Pdfplumber also has some inaccuracies, mainly in the lack of columns:

I found another PDF, and the screenshot of the form is as follows:

The analytical results are as follows:

Four columns become two columns, and this is also a problem if the table has merged cells. I picked this table because it’s special because it lacks columns without merging cells. This should have something to do with when the PDF was generated.

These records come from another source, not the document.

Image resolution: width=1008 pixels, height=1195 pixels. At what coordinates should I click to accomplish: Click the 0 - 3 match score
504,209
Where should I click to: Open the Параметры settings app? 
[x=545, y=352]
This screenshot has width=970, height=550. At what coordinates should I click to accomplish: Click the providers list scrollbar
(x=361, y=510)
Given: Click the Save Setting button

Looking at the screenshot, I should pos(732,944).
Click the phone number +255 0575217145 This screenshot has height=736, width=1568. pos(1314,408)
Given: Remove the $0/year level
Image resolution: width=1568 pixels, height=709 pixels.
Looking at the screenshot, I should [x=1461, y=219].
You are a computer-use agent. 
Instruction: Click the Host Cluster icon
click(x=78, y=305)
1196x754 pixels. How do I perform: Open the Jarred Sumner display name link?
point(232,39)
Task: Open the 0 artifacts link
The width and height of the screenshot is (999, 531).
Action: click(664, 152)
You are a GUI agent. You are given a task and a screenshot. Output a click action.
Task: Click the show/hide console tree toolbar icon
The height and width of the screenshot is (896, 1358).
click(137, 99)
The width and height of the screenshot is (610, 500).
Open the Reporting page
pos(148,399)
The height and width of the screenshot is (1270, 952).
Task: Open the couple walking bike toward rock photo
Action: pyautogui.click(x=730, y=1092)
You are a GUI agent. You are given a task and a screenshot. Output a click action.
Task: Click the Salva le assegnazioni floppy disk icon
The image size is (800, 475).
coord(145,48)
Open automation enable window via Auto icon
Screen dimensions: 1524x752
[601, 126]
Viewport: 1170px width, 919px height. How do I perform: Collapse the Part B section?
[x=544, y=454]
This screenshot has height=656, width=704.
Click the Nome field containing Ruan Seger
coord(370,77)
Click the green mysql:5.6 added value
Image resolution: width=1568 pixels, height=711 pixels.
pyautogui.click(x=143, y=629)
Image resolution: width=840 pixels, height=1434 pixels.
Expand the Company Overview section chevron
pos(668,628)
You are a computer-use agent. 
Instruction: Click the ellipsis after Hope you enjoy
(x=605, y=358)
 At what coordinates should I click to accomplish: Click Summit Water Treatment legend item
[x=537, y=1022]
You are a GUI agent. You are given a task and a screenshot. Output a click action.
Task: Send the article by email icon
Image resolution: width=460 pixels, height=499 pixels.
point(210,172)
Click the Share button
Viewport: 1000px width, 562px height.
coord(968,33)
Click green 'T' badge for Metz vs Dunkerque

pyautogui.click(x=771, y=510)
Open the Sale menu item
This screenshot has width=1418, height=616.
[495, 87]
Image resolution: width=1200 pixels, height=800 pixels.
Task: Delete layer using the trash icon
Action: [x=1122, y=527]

But the data is actually retrieved completely, it’s not lost, it’s just considered untabulated. Output page.extract_text() as follows:

Then I tried it again with Tabula, and the results were as follows:

The columns are complete, but where is the top of the list??

Pdfplumber also provides the graphical Debug function. You can obtain screenshots of PDF pages and use boxes to frame the identified text or forms to help judge the identification of PDF and adjust the configuration. To use this feature, you also need to install ImageMagick. Because did not use, so temporarily did not go to investigate.

Four, afterword.

When we do crawler, we will inevitably encounter PDF parsing, mainly for text and table data extraction. There are too many libraries for Python to process PDF, such as pypDF2. There are also many online materials, but I tried, but it was garbled. I did not read the source code carefully, so this problem has not been solved.

After comparing the three commonly used libraries, I think pdFPlumber is more useful and has the best support for forms.